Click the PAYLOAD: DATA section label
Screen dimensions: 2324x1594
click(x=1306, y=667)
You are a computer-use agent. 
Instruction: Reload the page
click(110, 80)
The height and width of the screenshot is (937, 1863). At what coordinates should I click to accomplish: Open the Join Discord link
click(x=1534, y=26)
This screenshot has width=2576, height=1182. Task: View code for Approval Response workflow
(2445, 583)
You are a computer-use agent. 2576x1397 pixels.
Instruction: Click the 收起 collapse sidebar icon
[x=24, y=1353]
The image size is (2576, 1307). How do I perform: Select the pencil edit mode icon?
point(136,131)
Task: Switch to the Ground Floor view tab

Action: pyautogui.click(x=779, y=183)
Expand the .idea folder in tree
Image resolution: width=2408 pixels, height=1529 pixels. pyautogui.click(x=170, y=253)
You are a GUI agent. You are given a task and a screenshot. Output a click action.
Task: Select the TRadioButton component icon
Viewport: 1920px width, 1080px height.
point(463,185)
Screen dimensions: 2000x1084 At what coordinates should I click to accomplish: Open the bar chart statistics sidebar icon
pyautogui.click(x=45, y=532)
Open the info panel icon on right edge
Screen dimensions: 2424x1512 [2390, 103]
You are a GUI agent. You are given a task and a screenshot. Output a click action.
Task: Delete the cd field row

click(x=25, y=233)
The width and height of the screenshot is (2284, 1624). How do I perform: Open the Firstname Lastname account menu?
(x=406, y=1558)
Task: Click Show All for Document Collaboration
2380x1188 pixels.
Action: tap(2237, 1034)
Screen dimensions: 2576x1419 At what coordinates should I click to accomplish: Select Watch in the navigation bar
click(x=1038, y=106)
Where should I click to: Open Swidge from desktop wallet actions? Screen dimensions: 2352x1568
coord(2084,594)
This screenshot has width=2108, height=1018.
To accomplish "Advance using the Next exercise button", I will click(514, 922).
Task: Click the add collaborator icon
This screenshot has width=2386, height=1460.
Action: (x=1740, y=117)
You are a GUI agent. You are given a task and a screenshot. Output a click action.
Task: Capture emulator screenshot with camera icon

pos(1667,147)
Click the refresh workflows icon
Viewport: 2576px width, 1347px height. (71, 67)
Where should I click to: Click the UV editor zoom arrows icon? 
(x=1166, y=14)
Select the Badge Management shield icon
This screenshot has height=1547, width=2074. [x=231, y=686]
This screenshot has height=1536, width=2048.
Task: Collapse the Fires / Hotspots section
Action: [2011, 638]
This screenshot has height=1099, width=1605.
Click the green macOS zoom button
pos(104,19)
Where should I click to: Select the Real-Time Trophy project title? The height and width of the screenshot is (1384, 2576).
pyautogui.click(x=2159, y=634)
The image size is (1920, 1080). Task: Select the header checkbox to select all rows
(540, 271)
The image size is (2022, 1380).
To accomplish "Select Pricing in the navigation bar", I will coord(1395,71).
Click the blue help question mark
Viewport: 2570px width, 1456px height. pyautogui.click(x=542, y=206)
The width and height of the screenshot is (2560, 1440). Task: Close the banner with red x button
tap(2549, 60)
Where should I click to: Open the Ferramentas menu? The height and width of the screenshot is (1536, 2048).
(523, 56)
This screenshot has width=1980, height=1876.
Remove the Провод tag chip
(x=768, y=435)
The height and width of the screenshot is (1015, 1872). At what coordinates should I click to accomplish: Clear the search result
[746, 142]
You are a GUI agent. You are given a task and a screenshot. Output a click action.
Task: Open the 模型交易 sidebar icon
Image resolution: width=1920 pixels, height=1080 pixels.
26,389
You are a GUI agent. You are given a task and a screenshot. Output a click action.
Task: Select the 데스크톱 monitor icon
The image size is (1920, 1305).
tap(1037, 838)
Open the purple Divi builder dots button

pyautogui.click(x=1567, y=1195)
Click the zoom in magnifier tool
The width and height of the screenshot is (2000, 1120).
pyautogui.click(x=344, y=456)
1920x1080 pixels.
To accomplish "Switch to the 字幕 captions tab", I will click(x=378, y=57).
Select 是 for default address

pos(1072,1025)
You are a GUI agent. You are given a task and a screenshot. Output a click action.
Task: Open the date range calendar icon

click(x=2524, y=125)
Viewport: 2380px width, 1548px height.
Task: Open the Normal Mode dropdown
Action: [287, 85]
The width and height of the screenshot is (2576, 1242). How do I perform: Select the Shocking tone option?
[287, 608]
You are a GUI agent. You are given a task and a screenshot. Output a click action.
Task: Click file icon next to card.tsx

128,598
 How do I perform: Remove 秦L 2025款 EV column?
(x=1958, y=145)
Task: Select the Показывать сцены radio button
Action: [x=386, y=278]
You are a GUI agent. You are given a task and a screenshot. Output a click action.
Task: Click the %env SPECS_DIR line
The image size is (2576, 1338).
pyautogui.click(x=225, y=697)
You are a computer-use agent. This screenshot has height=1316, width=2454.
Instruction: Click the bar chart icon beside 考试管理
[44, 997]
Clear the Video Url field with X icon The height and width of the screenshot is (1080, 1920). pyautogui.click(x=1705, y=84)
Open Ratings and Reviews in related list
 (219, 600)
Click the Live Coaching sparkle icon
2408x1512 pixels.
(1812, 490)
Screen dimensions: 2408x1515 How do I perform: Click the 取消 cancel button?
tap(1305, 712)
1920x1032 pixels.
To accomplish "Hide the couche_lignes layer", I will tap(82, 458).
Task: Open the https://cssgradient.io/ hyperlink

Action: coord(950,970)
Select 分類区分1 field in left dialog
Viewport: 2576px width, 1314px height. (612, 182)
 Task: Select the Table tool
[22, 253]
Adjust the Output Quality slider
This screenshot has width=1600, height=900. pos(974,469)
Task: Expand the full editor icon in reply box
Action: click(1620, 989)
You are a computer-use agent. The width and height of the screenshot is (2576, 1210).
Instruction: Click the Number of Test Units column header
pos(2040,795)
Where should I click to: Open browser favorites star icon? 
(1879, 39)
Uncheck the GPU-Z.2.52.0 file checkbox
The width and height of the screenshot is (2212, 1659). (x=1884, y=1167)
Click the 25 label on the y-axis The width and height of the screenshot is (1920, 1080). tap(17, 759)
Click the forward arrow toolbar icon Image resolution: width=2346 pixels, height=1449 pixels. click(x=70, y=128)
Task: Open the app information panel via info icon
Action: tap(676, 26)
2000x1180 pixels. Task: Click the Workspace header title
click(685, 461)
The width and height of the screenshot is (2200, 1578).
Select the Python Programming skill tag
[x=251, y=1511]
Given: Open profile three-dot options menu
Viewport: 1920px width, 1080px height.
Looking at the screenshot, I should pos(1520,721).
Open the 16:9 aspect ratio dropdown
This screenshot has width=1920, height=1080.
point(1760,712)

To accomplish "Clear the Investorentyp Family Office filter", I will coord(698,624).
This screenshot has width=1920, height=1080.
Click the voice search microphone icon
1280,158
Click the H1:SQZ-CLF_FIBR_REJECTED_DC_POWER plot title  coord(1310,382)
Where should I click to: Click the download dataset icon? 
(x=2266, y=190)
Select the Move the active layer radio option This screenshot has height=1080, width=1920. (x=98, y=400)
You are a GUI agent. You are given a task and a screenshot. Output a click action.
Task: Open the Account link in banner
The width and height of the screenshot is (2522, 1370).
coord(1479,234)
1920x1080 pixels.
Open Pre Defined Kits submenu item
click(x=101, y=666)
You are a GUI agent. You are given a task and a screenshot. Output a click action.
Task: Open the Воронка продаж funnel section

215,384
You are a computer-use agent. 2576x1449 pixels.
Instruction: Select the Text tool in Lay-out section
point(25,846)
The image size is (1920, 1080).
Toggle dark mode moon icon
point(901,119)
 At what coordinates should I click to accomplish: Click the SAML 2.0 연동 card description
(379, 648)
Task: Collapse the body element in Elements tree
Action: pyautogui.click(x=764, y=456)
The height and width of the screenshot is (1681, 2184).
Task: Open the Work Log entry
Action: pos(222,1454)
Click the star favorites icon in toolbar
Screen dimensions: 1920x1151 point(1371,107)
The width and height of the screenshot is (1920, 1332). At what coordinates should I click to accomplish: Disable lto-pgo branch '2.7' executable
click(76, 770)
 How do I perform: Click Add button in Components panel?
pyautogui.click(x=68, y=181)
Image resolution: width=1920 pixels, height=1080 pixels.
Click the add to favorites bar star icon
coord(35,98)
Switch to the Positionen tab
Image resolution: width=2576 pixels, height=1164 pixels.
= = = = =
**TASK TO CARRY OUT:**
Scan the material above for lines that contain the string "computer", and copy each such line.

**EXERCISE RESULT:**
You are a computer-use agent. 
You are a computer-use agent. 2576x1397 pixels.
You are a computer-use agent. This screenshot has height=1316, width=2454.
You are a computer-use agent. The width and height of the screenshot is (2576, 1210).
You are a computer-use agent. 2576x1449 pixels.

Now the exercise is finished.